## [What to work on]
Write the next part of the mailing-list reply below on test cases and experiment design, starting right after its final sentence.

Re: Test Cases (distribution of; experiment design) from Al Gilman on 2001-12-08 (w3c-wai-gl@w3.org from October to December 2001)

From: Al Gilman <asgilman@iamdigex.net>
Date: Sat, 08 Dec 2001 15:14:59 -0500
To: <w3c-wai-gl@w3.org>
Message-Id: <200112082005.PAA1975878@smtp2.mail.iamworld.net>
At 06:21 PM 2001-12-04 , Gregg Vanderheiden wrote:
>Absolutely.   Test cases (both selected and random) need to be a key
>part of our evaluation process.  In fact, procedure I think you are
>suggesting is just what has been discussed though not formalized. 
>
>So let's take this opportunity to begin that process. 

[snip]

>
>NOTE: the above is a VERY rough description of a procedure as I run to a
>meeting.   But I would like to see if we can get this ball rolling.
>Comments and suggestions welcome.    
>

[rest of quote below]

AG::

Let's talk in terms of experiment design, and gathering evidence in support of
a Recommendation.

In terms of experiment design, it is good to have some sense of the shape of
the space we are exploring.  I would describe this space as a relation or
scatter-plot in which we collect experience with web content.  What you would
immediately think of as user experience, and guideline experience -- outcomes
against the criteria on which we expect to base a recommendation as to usage. 
Outcomes and prognostics for outcomes.

The domain of this relation breaks down into two principal subspaces: content
items and delivery contexts.  A content item is often a web page but may be a
site, a feature within a page, or a pattern of similar features (such as
navbars) across all pages on one site.  A delivery context is a combination of
user and client workstation configuration components that we suspect might
make
a difference in the outcomes.  Therefore assitive technology items and release
versions should be documented as well as we can, although we will then be
aggregating the results hiding some of these details.  The range of this
relation contains two kinds of outcomes: technical or prognostic outcomes as
defined by the concepts of the working group's working baseline, and more
bottom-line measures of how effective the rendering of service is to the user.

What we are looking for to be the Recommendation is the least restrictive
family of readily-applied technical or prognostic tests that are reasonably
necessary and reasonably sufficient for the achievement of good bottom-line
results across as broad a range of delivery contexts as we can reasonably
achieve.

There may be too much 'reasonable' mumble in that for some, but I think
when we
get down to facts we may have to make some final arm-wrestling agreements
as to
what appears to be beyond our reach.

## [Dataset content]

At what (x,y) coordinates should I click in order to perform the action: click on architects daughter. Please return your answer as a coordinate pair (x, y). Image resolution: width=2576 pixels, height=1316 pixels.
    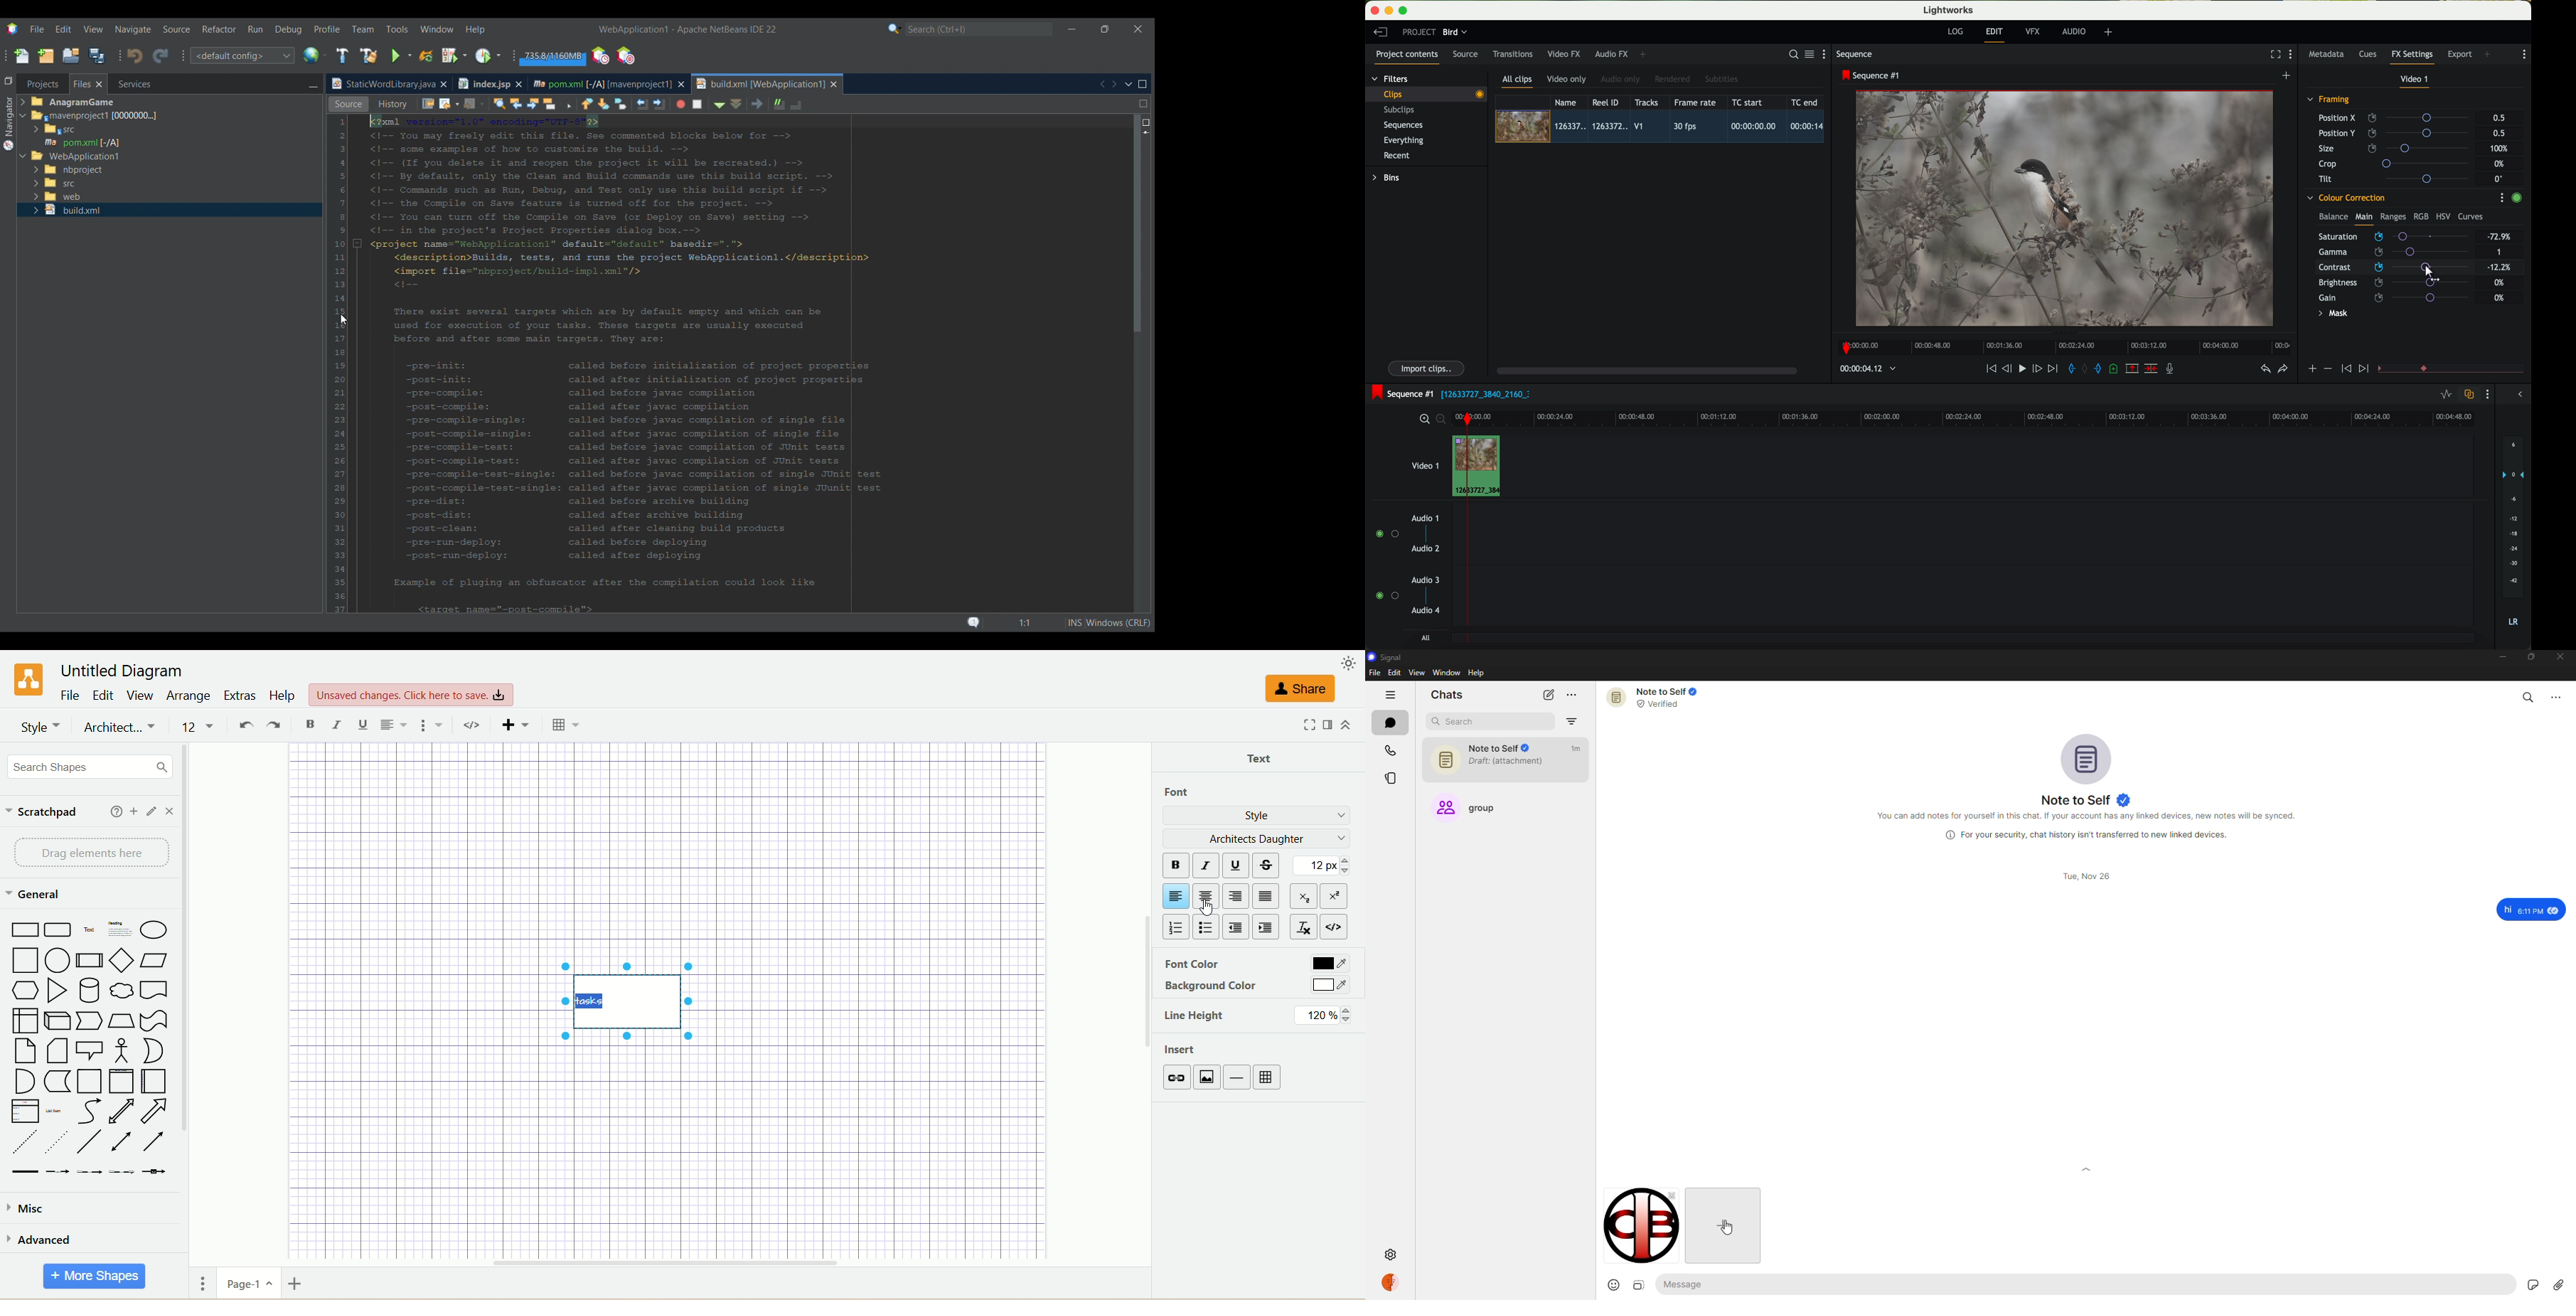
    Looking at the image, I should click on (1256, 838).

## [Reply to the exercise]
The main point of my post is to say that we need enough bookkeeping in
recording experience so that we can compare not only between applications of
the exact same test case across different exposures (different delivery
contexts, different test conditions) but also make comparisons of aggregated
bottom-line outcomes as collected using different filters based on profiles of
technical or prognostic criteria.

** evidence and argument

The reason why we should view our collected experience in this way is that in
order for the web consumers and the web providers to consensually agree that a
given profile of technical or prognostic criteria is a reasonable criterion to
make generally applicable, we have to succeed in two distinct arguments.  We
have to convince the consumers that the profile of criteria is reasonably
sufficient to achieve generally good outcomes.  We have to convince the
producers that the profile is reasonably necessary, that there is no less
burdensome profile of criteria which will have comparable success in assuring
broad access.  

This is why, as evidence, we need to ask comparative questions about
combinations of critieria.  So we need to provide enough structure to how we
treat the [candidate success criteria] description of the _prognistic_
criteria
so as to be able to compare them as to how they differ in their own space and
not only how they differ in their consequences.  We need the rudiments of a
test case description language or schema, and not just references to points in
the draft document.  We need a systematic way to generate small variations
on a
test case in the coordinate frame articulated in the success-criteria
language.

** detailed variations

Let me introduce two further ramifications for people to think about.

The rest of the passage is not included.